:: WORK INSTRUCTIONS ::
Scan the records for lines with the word "computer", and copy every such line.

:: DATA FOR THIS EXERCISE ::
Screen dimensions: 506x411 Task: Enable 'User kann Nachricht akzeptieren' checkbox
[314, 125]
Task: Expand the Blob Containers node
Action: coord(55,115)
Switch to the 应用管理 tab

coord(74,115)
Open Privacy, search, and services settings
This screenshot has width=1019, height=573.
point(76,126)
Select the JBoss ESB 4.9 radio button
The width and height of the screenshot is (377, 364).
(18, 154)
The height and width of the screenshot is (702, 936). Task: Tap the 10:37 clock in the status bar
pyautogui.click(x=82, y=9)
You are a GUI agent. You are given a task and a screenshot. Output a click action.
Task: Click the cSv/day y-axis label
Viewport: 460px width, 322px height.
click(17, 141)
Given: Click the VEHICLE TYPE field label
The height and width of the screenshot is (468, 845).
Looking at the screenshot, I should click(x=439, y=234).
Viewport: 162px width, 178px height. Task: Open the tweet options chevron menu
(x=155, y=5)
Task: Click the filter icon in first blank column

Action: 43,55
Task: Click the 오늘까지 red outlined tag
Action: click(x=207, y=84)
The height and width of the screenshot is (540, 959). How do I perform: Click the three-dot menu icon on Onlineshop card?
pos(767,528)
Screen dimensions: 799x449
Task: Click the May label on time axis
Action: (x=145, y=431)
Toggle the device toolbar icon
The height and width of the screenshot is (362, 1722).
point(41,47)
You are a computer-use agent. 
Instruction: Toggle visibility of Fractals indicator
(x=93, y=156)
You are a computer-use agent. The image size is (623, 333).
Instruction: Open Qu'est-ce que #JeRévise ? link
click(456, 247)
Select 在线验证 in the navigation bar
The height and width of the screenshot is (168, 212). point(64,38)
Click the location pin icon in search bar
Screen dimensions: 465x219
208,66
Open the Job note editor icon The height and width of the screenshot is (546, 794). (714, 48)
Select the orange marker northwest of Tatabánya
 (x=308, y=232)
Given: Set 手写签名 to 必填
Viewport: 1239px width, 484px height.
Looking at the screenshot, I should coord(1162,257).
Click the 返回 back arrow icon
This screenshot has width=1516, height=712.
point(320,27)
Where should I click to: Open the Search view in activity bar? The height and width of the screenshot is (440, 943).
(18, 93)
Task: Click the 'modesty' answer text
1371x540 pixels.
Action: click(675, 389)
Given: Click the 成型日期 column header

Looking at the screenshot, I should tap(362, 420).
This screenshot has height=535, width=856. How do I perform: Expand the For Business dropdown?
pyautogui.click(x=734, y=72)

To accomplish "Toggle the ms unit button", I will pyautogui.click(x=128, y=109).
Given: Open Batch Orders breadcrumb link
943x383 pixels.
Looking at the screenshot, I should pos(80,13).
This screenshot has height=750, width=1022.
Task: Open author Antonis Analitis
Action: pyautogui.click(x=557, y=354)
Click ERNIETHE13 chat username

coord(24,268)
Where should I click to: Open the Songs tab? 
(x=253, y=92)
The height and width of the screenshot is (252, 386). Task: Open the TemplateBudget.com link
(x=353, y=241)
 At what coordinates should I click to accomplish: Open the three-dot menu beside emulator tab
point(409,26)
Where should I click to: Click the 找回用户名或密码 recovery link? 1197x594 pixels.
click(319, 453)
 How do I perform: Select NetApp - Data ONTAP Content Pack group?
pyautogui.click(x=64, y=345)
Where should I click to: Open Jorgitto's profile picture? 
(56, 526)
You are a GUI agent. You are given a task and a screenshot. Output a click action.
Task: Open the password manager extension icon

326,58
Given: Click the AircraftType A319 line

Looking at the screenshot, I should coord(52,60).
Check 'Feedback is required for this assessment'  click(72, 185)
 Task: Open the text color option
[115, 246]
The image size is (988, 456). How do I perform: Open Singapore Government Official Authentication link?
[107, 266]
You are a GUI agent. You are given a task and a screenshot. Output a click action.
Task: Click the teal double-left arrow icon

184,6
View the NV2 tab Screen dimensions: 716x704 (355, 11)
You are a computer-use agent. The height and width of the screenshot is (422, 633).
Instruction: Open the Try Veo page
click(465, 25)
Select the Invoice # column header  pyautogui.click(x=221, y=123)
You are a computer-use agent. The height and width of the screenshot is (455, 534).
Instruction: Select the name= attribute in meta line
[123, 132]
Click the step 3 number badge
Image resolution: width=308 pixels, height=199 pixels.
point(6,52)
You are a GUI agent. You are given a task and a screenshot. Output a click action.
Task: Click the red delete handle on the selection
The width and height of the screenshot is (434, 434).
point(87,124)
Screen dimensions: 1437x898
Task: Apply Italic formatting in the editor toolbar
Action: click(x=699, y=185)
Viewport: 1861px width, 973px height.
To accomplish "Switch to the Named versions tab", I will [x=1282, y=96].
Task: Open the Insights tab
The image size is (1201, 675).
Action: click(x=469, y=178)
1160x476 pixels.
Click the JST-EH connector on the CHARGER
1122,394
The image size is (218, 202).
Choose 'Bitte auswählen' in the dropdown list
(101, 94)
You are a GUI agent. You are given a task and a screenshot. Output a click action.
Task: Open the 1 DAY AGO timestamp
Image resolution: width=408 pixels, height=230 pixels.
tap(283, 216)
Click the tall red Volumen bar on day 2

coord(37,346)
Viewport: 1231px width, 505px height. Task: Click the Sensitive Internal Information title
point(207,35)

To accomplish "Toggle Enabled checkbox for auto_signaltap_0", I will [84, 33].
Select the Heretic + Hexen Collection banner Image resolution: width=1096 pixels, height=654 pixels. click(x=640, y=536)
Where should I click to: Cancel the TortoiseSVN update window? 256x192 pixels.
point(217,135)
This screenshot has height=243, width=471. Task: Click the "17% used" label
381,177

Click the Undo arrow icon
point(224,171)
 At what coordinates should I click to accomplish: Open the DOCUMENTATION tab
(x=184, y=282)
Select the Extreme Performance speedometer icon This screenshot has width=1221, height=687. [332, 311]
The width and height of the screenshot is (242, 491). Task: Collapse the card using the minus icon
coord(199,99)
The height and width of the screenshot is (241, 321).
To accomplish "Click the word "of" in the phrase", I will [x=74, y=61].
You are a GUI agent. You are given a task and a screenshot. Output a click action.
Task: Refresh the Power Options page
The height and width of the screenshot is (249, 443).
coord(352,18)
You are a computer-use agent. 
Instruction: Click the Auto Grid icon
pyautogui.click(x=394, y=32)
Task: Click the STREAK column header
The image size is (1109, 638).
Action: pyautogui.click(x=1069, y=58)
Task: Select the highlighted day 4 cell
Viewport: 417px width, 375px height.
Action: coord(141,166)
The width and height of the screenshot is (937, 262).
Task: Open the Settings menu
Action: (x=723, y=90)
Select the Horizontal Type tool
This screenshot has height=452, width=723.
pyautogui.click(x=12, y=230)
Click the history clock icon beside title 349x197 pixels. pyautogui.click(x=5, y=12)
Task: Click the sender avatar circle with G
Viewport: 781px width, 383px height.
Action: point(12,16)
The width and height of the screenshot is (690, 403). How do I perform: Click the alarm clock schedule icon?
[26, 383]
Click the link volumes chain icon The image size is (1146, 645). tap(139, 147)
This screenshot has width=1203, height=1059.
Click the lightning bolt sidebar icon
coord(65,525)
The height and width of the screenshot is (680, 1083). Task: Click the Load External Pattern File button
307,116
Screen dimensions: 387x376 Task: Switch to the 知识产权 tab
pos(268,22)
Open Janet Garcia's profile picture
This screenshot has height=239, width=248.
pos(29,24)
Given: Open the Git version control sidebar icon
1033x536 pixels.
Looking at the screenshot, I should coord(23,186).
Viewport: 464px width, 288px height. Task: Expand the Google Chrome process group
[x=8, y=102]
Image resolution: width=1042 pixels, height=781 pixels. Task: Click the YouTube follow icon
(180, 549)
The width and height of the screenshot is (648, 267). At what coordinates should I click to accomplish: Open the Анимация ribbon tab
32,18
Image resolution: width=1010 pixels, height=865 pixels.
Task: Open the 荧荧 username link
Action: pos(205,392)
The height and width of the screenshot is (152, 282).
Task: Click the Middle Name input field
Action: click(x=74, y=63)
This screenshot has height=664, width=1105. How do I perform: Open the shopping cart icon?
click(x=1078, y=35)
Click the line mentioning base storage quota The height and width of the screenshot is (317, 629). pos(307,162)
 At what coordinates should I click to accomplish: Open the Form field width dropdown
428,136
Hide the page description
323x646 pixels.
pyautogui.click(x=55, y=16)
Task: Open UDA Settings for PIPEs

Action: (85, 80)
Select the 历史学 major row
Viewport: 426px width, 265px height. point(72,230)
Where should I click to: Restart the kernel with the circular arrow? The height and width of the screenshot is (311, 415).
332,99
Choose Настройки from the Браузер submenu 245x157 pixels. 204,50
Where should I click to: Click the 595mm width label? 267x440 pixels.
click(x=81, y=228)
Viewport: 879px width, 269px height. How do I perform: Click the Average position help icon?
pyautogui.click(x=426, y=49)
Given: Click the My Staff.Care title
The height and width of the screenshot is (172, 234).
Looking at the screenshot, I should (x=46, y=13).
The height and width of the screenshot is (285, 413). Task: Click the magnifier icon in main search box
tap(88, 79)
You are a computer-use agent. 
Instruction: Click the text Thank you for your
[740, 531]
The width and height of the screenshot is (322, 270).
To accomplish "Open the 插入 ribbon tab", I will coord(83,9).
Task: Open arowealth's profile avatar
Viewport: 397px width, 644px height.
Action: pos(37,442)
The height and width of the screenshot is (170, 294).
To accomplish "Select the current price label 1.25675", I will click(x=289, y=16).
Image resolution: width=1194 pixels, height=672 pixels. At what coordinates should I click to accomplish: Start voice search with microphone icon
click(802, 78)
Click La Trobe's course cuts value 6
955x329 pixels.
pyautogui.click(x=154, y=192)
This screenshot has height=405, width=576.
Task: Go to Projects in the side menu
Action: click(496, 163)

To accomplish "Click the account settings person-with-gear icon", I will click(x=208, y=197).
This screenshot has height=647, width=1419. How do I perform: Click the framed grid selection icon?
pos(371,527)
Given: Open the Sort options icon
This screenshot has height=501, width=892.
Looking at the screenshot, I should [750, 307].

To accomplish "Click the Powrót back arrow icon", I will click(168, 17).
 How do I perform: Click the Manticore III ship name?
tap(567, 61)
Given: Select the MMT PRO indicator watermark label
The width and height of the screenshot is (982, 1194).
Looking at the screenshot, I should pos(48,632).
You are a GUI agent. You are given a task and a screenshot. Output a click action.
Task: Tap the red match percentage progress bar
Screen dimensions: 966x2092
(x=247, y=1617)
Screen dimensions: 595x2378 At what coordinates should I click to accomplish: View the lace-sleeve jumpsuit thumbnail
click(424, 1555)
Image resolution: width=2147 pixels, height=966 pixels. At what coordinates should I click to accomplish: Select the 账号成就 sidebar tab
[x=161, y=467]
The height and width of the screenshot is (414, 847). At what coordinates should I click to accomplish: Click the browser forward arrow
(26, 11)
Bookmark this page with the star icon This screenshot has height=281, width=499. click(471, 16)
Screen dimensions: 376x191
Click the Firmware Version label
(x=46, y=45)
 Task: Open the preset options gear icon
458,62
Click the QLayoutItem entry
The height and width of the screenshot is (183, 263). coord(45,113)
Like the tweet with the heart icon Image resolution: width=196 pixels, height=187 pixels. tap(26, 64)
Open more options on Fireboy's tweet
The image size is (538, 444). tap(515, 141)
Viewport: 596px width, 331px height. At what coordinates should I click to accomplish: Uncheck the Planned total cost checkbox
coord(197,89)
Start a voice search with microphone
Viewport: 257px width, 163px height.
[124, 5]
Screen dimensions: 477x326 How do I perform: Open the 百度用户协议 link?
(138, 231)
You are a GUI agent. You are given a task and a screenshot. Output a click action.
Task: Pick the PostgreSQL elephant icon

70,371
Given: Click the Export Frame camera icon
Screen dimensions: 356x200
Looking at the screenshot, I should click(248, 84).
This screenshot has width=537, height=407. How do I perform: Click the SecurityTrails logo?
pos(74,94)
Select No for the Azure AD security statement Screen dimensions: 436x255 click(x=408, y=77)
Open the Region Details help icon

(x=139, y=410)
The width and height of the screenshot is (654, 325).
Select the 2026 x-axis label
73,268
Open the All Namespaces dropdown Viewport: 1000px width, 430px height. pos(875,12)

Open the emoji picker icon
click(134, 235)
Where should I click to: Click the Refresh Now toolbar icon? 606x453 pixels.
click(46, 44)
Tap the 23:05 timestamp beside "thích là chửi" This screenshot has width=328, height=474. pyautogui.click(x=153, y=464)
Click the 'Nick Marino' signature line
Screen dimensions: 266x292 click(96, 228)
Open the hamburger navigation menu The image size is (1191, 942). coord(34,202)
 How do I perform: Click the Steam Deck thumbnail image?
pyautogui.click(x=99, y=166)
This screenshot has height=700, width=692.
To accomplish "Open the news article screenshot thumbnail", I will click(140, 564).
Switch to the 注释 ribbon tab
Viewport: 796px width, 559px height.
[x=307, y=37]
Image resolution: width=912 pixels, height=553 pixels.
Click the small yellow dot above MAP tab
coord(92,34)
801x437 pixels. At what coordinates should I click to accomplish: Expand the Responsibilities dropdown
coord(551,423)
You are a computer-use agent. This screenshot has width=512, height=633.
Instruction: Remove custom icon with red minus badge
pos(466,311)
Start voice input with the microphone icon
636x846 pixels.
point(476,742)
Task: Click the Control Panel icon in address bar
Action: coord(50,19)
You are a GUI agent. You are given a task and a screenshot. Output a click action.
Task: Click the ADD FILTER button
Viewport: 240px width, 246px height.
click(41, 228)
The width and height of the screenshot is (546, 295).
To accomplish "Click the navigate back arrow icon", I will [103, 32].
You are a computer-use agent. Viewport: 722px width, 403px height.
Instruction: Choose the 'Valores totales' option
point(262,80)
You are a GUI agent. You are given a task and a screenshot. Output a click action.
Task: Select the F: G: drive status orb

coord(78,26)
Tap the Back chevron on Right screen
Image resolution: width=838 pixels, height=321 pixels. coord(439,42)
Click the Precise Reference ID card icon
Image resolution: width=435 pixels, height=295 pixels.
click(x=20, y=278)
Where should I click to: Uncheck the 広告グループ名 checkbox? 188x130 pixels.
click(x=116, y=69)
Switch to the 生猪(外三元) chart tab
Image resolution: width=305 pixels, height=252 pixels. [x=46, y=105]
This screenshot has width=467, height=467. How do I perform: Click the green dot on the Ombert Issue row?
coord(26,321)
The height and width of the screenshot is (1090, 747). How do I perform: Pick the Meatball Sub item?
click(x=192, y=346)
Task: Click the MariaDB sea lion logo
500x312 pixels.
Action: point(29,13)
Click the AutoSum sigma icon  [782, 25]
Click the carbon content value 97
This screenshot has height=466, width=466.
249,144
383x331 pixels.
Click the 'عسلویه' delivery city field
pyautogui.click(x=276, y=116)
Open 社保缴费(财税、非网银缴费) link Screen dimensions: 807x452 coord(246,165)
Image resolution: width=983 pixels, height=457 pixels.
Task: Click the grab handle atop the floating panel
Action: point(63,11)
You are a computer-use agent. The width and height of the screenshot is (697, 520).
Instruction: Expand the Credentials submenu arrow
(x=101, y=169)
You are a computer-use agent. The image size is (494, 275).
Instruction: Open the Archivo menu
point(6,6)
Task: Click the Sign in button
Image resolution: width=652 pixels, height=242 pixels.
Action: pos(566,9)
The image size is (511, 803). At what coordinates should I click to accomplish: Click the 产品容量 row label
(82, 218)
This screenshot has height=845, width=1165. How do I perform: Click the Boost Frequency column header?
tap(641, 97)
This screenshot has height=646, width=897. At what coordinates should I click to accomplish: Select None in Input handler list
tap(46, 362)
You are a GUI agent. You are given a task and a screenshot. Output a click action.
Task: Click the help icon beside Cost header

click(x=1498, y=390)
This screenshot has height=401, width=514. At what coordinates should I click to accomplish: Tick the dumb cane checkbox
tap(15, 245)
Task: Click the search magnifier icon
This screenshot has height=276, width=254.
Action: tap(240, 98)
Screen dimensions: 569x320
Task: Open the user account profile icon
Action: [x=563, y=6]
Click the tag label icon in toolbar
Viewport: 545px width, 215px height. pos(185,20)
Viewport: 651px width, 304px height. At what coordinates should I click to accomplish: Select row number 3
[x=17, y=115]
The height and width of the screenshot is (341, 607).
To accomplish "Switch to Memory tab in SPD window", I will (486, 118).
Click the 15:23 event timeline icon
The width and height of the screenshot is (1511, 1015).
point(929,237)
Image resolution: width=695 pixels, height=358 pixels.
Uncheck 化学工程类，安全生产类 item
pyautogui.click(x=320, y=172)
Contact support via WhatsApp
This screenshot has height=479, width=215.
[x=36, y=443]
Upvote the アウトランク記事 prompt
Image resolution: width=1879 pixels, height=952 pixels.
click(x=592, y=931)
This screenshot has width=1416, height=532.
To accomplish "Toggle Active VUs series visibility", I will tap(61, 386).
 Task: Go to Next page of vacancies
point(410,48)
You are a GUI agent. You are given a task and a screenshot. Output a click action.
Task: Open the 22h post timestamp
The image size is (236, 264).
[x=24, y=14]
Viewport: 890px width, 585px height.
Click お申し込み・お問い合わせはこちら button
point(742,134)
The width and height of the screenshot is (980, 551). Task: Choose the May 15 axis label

:: TASK OUTPUT ::
You are a computer-use agent. 
You are a computer-use agent. The image size is (623, 333).
You are a computer-use agent. The height and width of the screenshot is (422, 633).
You are a computer-use agent. The height and width of the screenshot is (455, 534).
You are a computer-use agent. 
You are a computer-use agent. 
You are a computer-use agent. This screenshot has width=512, height=633.
You are a computer-use agent. Viewport: 722px width, 403px height.
You are a computer-use agent. The width and height of the screenshot is (697, 520).
You are a computer-use agent. The image size is (494, 275).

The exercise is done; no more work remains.